From even pacing to creative plot to wonderful, zing-filled dialogue, Unspoken is a book I most definitely will be buying and rereading. Carried by a complex and brave protagonist, coupled with a thoroughly well-done Gothic vibe, there is much more to love about this novel than to lament. I for one, will be counting the months until the arrival in the next book of the series. Brennan has impressed me, and I can't wait to see what she does with the foundation she has laid down.


  1. YES! *fist pump* I am SO glad you enjoyed this one, just like I knew you would! I don't buy Jared's word at all either - it's obvious he's just hurting and that Kami and Jared are so uncertain about each other without their link that they can't read each others facial expressions, but at the same time, I love the ending just because it gives Kami and Jared room to fall in love without their link. In some ways, especially from Jared's side, their link was almost unhealthy due to his dependency on Kami and I can't wait to see how Brennan approaches this new level of complexity to their relationship. Wonderful, wonderful review, Jessie! I am SO glad you enjoyed it! :D

    1. I find it hard to believe people don't like this book! It has everything I look for in a great read - atmospheric setting, well-drawn characters, a smart and twisty mystery... Sarah Rees Brennan gained a new fan with just one book!

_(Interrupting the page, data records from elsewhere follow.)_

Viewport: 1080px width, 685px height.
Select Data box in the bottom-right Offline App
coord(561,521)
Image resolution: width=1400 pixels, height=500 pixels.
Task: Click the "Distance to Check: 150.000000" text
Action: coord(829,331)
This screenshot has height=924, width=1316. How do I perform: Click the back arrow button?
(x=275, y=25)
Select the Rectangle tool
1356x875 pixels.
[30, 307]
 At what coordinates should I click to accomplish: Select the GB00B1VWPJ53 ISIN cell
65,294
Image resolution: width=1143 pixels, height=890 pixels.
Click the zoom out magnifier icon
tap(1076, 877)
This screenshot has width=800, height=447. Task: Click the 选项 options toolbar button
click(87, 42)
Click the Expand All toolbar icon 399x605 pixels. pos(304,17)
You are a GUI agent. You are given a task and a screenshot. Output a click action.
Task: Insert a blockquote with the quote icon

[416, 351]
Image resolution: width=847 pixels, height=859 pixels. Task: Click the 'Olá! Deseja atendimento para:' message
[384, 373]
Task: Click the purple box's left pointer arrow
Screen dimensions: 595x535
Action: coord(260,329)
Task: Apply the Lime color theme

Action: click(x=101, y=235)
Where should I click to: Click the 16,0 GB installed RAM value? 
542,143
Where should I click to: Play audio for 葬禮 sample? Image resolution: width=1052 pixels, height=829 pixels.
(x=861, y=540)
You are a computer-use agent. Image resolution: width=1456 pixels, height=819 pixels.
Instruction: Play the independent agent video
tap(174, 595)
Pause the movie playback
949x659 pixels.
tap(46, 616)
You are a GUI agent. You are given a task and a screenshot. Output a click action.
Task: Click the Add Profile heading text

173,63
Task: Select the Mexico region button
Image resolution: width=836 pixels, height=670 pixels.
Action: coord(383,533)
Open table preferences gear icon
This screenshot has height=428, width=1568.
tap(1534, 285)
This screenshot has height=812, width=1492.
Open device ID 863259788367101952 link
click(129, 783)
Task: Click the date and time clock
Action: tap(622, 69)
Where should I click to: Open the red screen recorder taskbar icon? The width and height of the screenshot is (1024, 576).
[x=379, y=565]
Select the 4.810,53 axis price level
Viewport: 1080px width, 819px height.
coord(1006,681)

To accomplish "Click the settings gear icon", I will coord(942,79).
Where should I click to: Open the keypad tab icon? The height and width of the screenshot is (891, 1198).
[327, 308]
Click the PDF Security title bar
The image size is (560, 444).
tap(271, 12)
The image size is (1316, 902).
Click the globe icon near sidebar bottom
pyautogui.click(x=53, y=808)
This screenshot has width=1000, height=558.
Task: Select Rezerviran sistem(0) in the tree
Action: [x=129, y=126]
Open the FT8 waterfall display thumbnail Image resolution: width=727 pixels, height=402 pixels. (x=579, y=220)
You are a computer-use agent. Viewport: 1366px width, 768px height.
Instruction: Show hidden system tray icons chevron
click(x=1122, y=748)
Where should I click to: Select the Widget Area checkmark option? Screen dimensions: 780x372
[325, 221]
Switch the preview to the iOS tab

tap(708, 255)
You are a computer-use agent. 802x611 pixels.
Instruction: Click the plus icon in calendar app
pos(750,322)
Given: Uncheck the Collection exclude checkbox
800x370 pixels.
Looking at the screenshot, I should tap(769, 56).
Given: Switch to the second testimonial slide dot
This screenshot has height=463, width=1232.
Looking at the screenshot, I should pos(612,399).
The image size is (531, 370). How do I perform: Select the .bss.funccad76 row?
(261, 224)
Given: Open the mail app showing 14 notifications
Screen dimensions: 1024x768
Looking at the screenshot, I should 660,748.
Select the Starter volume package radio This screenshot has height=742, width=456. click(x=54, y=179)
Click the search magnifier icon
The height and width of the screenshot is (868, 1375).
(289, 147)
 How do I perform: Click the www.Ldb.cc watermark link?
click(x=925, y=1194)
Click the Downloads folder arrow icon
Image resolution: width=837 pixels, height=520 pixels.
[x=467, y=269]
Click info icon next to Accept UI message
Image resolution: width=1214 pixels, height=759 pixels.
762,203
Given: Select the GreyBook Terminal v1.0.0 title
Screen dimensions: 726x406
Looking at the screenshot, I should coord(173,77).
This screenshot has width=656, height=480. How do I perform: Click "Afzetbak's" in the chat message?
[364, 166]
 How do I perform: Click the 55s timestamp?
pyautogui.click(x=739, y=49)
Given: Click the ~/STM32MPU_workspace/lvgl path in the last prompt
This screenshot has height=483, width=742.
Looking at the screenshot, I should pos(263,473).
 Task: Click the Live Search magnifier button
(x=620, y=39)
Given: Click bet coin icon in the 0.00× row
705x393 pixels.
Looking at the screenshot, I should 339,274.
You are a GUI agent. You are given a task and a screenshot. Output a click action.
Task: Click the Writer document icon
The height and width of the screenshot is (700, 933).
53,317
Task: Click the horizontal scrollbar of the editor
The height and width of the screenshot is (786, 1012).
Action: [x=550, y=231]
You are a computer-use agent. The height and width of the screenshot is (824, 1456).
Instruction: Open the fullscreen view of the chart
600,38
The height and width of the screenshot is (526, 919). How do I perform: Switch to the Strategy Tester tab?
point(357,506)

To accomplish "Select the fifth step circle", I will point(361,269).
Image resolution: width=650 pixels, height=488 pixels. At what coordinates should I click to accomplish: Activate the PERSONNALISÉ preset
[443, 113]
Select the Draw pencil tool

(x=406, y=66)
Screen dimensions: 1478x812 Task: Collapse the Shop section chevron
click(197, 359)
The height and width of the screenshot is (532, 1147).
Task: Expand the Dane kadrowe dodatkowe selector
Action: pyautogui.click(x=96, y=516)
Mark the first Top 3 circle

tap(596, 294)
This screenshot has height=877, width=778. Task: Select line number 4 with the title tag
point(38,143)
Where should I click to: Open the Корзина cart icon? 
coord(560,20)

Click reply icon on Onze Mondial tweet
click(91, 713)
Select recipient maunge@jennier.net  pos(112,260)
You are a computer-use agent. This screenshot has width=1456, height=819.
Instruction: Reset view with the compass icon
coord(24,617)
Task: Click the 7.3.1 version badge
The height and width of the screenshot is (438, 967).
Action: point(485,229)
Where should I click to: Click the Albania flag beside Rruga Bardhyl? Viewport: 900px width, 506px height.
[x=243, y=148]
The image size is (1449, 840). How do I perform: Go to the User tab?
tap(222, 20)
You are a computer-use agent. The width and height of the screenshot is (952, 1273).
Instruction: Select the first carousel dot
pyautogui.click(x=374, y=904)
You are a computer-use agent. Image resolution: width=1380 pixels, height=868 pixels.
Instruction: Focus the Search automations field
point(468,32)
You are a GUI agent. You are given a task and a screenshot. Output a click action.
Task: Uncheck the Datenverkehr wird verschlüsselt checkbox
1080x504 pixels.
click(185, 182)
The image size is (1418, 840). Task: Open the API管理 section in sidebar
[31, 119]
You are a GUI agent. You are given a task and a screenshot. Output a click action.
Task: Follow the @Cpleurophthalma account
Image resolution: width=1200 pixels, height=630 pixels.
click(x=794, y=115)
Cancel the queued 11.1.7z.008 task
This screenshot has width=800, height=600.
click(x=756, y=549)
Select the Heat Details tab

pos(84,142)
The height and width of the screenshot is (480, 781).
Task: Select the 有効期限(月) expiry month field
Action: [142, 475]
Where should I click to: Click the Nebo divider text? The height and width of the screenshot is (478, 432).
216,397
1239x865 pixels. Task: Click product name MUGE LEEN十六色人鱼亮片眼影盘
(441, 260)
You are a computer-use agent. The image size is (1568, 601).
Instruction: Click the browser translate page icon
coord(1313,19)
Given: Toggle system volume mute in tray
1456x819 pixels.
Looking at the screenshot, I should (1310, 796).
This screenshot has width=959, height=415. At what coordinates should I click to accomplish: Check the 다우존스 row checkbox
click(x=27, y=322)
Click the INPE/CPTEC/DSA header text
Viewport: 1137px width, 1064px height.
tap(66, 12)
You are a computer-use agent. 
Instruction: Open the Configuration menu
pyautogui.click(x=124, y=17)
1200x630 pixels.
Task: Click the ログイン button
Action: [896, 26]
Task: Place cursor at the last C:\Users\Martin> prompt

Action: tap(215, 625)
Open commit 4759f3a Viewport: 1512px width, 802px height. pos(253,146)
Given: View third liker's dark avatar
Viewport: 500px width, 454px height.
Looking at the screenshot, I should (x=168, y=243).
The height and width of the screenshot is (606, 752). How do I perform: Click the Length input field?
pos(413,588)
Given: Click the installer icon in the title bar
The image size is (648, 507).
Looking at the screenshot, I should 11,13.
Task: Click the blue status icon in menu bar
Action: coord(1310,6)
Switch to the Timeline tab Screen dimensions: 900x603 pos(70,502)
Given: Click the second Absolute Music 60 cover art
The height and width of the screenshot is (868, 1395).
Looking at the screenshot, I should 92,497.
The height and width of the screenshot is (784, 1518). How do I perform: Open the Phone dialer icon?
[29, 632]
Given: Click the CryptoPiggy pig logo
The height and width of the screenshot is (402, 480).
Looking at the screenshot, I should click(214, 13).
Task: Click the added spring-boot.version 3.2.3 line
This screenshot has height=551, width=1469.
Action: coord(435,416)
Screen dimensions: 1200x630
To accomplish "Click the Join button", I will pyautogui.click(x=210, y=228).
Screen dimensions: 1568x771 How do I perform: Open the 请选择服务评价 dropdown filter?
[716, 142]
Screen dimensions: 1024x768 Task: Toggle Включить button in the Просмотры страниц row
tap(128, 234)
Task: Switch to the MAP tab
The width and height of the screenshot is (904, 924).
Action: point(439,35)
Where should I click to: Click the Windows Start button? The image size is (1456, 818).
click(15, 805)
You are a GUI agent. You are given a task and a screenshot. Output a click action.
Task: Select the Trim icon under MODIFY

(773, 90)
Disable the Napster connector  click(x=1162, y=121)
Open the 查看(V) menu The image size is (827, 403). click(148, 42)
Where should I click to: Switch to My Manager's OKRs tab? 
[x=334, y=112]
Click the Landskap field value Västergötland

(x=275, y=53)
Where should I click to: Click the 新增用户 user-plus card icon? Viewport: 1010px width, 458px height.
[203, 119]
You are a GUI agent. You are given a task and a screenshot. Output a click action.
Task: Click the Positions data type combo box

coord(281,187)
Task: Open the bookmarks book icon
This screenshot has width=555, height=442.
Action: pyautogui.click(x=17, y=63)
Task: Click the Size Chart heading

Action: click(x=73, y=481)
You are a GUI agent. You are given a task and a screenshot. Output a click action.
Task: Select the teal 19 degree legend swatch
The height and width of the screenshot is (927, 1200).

  2. I'm so glad you loved this too, Jessie! It was easily a favorite of mine. I really loved Kami. Actually, I enjoyed all of the characters because they were so strong like you said!

    The cliffhanger sucked but it didn't upset me as much, I guess because I feel like there was no other proper place to wrap it up. And also, I am just so used to cliffhangers now that I have become immune to getting pissed off over them. Ha.

    Great review and I am glad we agree on this one.

    1. I guess I should stop complaining about cliffhangers because they are so prevalent! I just wanted a different ending, I guess. I am definitely planning to read the sequel and didn't need one to ensure I would do so!

      So am I! I am going to start pushing this on people I know -- it's so funny and atmospheric I want everyone to read it!